One other thrilling software program enchancment to the AMD platform is its integration with the Triton compiler. Triton is a Python-like language that enables customers to write down performant GPU kernels whereas abstracting away many of the underlying platform structure. AMD has already added assist for its GPUs as a third-party backend in Triton. And kernels for varied efficiency essential operations, like FlashAttention-2, can be found for AMD platforms, for each inference and coaching, with aggressive efficiency (See Determine 3).

Triton FlashAttention
Determine 3: A comparability of the efficiency of the Triton FlashAttention-2 ahead kernel on NVIDIA A100 and AMD MI250 GPUS.
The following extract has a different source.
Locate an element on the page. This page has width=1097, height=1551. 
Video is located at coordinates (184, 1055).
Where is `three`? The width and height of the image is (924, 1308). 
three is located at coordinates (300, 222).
AMD’s assist for Triton additional will increase interoperability between their platform and NVIDIA’s platform, and we sit up for upgrading our LLM Foundry to make use of Triton-based FlashAttention-2 for each AMD and NVIDIA GPUs. For extra data on Triton assist on ROCm, please see AMD’s presentation on the 2023 Triton Developer Convention.

LLM Coaching Efficiency

Beginning with single-node LLM coaching efficiency, ROCm 5.7 + FlashAttention-2 is considerably quicker than the sooner ROCm 5.4 + FlashAttention package deal. When coaching MPT fashions of assorted sizes, we noticed a median speedup of 1.13x versus our coaching leads to June. See Determine 4.

On every accelerator, we ran the identical coaching scripts from LLM Foundry utilizing MPT fashions with a sequence size of 2048, BF16 blended precision, FlashAttention-2 (Triton-based on NVIDIA programs and ROCm-based on AMD programs at the moment) and PyTorch FSDP with sharding_strategy: FULL_SHARD. We additionally tuned the microbatch measurement for every mannequin on every system to realize most efficiency. All coaching efficiency measurements are reporting mannequin FLOPs somewhat than {hardware} FLOPs. See our benchmarking README for extra particulars.
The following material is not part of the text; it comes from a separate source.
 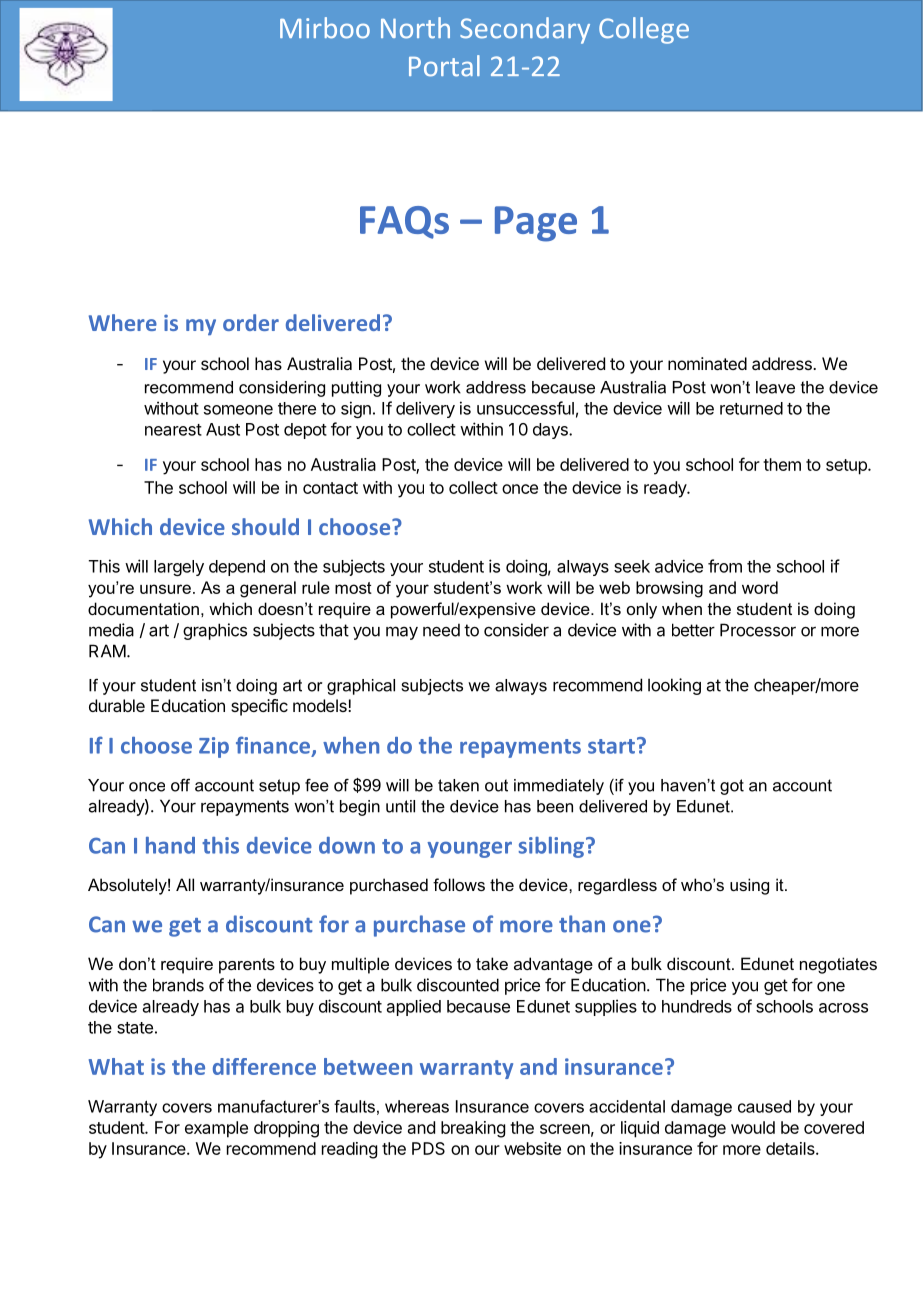 I want to click on looking, so click(x=674, y=686).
When evaluating MI250 towards the same-generation A100, we discovered that the 2 accelerators have related efficiency. On common, MI250 coaching efficiency is inside 85% of A100-40GB and 77% of A100-80GB.

When evaluating the AMD MI250 to the brand new NVIDIA H100-80GB, there’s a vital hill to climb. However primarily based on public details about the upcoming MI300X, which has a reminiscence bandwidth of 5.2TB/s vs. 3.35TB/s on H100-80GB, we count on that the MI300X will likely be very aggressive with the H100.

MPT single-node training performance
Determine 4: MPT single-node coaching efficiency for A100-40GB, A100-80GB, MI250, and H100-80GB. All outcomes are measured utilizing MosaicML LLM Foundry. The MI300X will not be but profiled however is anticipated to be aggressive with the H100

Transferring on to multi-node efficiency, the 128 x MI250 cluster exhibits glorious scaling efficiency for LLM coaching. See Determine 5. We skilled an MPT-7B mannequin with mounted international prepare batch measurement samples on [1, 2, 4, 8, 16, 32] nodes and located near-perfect scaling from 166 TFLOP/s/GPU at one node (4xMI250) to 159 TFLOP/s/GPU at 32 nodes (128xMI250). That is partly attributable to FSDP parameter sharding, which frees up GPU reminiscence because it scales, permitting barely bigger microbatch sizes at bigger system counts.

For extra particulars about our coaching configs and the way we measure efficiency, see our public LLM Foundry coaching benchmarking web page.

Figure 5: MPT-7B multi-node training performance. As we scale from 4xMI250 to 128xMI250, we see a near-linear increase in throughput, and nearly constant TFLOP/s/GPU. Note that the global train batch size is held constant at 1536 samples, so these plots demonstrate strong scaling.
Determine 5: MPT-7B multi-node coaching efficiency. As we scale from 4xMI250 to 128xMI250, we see a near-linear enhance in throughput, and practically fixed TFLOP/s/GPU. Word that the worldwide prepare batch measurement is held fixed at 1536 samples, so these plots exhibit robust scaling.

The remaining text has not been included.